Joaquín Luna ha estado en la guerra de Irak y Kuwait, pero también en el cortejo fúnebre de Paquirri en Sevilla. Ha cubierto cuatro Juegos Olímpicos y tres Mundiales de fútbol, así como el debut copero de Messi en el Barça en el campo de la Gramenet. Informó de la matanza de Tiananmén en 1989 y de los atentados del 11-S en Nueva York, de tres elecciones presidenciales estadounidenses y de dos francesas, y fue protagonista de noches memorables en París, Hong Kong y Washington, cuando lo de ser corresponsal era otra cosa.
Podría decirse, por abreviar, que no hay acontecimiento relevante de los últimos treinta y cinco años del que Joaquín Luna no haya escrito.
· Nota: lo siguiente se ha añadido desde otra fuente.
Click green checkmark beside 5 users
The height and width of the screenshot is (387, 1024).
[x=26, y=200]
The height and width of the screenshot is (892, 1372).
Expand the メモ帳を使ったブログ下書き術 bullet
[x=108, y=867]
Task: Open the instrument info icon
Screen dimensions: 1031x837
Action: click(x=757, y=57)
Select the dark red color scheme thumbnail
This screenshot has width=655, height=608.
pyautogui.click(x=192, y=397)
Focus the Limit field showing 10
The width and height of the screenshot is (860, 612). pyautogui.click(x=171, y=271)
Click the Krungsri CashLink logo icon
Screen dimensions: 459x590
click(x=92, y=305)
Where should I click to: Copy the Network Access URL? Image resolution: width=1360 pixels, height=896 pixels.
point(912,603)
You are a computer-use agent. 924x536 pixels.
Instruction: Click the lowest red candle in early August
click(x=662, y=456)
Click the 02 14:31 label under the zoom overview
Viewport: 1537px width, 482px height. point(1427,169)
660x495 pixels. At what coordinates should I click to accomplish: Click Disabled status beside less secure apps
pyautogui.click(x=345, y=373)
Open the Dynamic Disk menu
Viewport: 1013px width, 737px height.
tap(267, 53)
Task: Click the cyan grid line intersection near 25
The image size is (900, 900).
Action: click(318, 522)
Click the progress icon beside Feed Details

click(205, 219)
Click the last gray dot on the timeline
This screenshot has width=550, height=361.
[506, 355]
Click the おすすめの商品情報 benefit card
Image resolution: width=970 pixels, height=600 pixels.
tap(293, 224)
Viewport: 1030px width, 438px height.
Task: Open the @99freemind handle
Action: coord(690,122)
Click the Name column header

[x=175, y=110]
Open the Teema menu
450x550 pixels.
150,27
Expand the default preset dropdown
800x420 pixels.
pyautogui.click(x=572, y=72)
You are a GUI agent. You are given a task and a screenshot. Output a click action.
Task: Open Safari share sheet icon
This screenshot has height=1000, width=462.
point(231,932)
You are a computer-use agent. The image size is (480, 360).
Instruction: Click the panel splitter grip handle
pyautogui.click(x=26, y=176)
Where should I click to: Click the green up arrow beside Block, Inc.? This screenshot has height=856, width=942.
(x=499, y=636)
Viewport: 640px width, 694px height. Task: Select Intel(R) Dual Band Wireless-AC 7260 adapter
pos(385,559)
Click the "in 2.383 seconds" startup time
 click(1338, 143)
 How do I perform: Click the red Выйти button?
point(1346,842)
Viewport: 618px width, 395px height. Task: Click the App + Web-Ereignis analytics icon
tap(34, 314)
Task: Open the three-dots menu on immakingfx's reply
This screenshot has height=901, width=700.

Muchos de ellos los recuerda en este libro, homenaje jocoso y despreocupado a una forma de entender y vivir el oficio que seguramente ya no existe, pero sobre todo un recorrido, repleto de anécdotas, por la trayectoria de un auténtico periodista de raza que nunca ha dejado de ser «un señor de La Vanguardia».
«"I may look interested but I'm just being polite". El pequeño cartel, como quien no quiere la cosa, estaba situado en la mesa del director de La Vanguardia de cara al visitante, que, como quien sí quiere la cosa, era yo, estudiante de quinto de Ciencias de la Información. Don Horacio Sáenz Guerrero citaba a medianoche a las visitas menores en su despacho, donde ofrecía una imborrable lección de periodismo de calidad. En penumbra, y con una lámpara de mesa por toda iluminación, el director del rotativo leía, repasaba y corregía todas las páginas del diario antes de que entrara en imprenta. Un camarero —la redacción tenía bar y camareros— le traía un café corto, y don Horacio encendía con parsimonia un cigarrillo rubio.»